Figure 3.1: Chip design showing logic blocks.

The design style of the chip is the Hewlett-Packard 0.35μ process fabricated through MOSIS, a low cost prototyping and small-volume production service for VLSI circuit development. A slice, 1 mm x 1 cm, of a full size chip is fabricated for cost reasons. The chip consists of four major logic blocks: a clock driver, functional blocks, arbiters, and pads. Figure 3.1 shows the chip divided into the main logic blocks.

- Clock driver: to drive the clock load along with the resonant transmission line in the substrate.
- Functional blocks: to ensure that the chip is functioning correctly and provides sufficient capacitance to simulate a typical chip.
- Timing circuits: to measure the clock skew between different points on the chip.
- Pads: clock, data, and power signals which will merge the chip to the substrate.

3.1 Clock Driver

An off chip crystal oscillator will feed a one Gigahertz signal onto the chip. This reference clock signal (clk_in) is then sent to eight drivers through an H-tree structure to ensure the reference clock signal arrives at the same time to all the drivers. Each driver then buffers the reference clock signal through step up inverters at a factor sizing of four. Since this chip is one-tenth the size of the Alpha microprocessor which has a 60 cm inverter for its final clock driver, the last stage inverters are scaled accordingly. The last stage inverter of a single driver is one-eight the size of a 6 cm x 0.4 μm inverter so that
when all eight drivers are enabled, the clock driver would have a combined strength of a single 6 cm x 0.4 μm inverter. Figure 3.2 shows the schematic of all eight clock drivers.

Figure 3.2: Clock driver schematic.
***
Challenge A →
Answer these questions about the chip design text:
(i) What frequency is the signal that the off-chip crystal oscillator feeds onto the chip?
(ii) What are the dimensions of the slice of a full-size chip that is fabricated?
(iii) At what sizing factor do the step up inverters buffer the reference clock signal?
The records that follow are unrelated to the chip design text.
***
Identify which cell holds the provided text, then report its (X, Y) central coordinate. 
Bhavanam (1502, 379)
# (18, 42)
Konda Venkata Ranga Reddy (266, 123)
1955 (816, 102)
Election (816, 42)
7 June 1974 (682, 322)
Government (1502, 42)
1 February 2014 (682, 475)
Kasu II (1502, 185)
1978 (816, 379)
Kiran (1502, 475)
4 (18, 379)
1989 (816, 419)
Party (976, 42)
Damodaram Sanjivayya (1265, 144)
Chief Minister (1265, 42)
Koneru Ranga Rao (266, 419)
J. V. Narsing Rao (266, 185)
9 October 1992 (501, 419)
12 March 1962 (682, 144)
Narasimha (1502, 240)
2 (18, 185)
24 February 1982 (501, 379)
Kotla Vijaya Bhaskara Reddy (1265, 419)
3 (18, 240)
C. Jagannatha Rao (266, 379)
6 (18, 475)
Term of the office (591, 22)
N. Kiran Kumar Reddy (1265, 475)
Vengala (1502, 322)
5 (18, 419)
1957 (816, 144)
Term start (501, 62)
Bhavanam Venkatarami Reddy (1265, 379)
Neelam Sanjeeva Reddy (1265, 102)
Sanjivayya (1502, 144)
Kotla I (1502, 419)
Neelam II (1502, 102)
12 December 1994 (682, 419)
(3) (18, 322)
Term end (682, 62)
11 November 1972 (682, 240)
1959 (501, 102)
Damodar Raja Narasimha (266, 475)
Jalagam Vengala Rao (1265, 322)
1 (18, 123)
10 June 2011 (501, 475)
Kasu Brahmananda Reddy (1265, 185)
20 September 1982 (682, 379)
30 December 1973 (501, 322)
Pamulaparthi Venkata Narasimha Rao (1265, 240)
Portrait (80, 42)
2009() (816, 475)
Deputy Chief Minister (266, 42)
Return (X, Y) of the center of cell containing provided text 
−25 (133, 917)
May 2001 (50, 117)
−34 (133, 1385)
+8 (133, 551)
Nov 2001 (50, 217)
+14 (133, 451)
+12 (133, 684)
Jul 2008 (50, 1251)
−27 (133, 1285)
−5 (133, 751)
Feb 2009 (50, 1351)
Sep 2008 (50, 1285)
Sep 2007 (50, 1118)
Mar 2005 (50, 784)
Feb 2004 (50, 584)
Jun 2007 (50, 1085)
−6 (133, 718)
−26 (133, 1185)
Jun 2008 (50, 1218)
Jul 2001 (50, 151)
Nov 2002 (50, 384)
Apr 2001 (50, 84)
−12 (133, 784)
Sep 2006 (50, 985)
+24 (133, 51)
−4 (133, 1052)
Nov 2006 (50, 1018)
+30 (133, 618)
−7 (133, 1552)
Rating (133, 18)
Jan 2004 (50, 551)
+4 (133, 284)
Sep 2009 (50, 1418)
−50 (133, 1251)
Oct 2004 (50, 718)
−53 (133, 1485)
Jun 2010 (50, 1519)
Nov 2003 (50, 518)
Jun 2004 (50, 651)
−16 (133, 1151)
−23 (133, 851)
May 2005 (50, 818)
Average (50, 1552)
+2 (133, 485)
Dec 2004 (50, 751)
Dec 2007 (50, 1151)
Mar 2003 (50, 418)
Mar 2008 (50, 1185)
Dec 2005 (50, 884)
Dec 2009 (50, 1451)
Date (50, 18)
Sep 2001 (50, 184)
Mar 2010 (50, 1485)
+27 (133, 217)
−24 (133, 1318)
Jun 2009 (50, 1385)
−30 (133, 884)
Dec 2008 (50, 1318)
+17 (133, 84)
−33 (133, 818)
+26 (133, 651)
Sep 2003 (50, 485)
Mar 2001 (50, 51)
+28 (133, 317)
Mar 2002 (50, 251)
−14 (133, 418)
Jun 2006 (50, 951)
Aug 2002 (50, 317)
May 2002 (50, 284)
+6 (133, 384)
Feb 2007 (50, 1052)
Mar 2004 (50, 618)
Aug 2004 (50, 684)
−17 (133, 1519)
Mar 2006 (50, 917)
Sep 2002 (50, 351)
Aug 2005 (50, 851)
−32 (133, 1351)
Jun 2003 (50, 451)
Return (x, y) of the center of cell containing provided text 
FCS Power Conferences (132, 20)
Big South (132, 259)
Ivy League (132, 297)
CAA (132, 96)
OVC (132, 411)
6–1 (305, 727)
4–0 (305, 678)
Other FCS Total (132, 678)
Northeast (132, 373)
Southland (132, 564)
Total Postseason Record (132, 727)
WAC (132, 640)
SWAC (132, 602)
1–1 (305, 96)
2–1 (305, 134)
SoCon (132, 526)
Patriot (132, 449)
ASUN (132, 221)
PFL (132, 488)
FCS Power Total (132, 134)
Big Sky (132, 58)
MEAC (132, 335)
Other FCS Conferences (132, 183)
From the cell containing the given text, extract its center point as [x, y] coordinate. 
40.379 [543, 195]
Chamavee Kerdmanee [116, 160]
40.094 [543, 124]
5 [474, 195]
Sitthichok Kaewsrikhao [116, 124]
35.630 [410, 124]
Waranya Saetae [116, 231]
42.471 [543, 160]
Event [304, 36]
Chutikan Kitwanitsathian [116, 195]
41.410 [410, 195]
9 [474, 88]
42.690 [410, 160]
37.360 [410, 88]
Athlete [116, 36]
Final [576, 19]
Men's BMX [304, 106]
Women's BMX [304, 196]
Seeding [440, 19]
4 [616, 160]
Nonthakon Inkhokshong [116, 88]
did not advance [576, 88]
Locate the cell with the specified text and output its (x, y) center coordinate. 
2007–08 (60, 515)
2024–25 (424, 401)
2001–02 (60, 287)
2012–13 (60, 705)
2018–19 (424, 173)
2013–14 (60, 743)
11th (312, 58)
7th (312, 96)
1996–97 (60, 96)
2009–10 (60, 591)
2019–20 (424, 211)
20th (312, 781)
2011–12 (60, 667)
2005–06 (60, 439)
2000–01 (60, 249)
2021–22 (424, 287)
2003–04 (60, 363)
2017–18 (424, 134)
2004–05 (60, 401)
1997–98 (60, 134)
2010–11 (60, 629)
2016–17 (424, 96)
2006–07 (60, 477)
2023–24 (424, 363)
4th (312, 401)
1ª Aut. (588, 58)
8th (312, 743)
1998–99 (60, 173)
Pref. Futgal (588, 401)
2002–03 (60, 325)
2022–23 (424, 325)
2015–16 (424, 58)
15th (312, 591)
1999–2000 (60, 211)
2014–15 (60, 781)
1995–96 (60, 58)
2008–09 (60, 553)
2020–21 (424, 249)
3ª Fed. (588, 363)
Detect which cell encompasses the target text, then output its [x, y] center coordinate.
***
Challenge B → Which lines of the records contain the string "December"? Pull out every such line, treating case as significant.

Full answer A →
(i) One Gigahertz.
(ii) 1 mm x 1 cm.
(iii) Four.

Full answer B →
12 December 1994 (682, 419)
30 December 1973 (501, 322)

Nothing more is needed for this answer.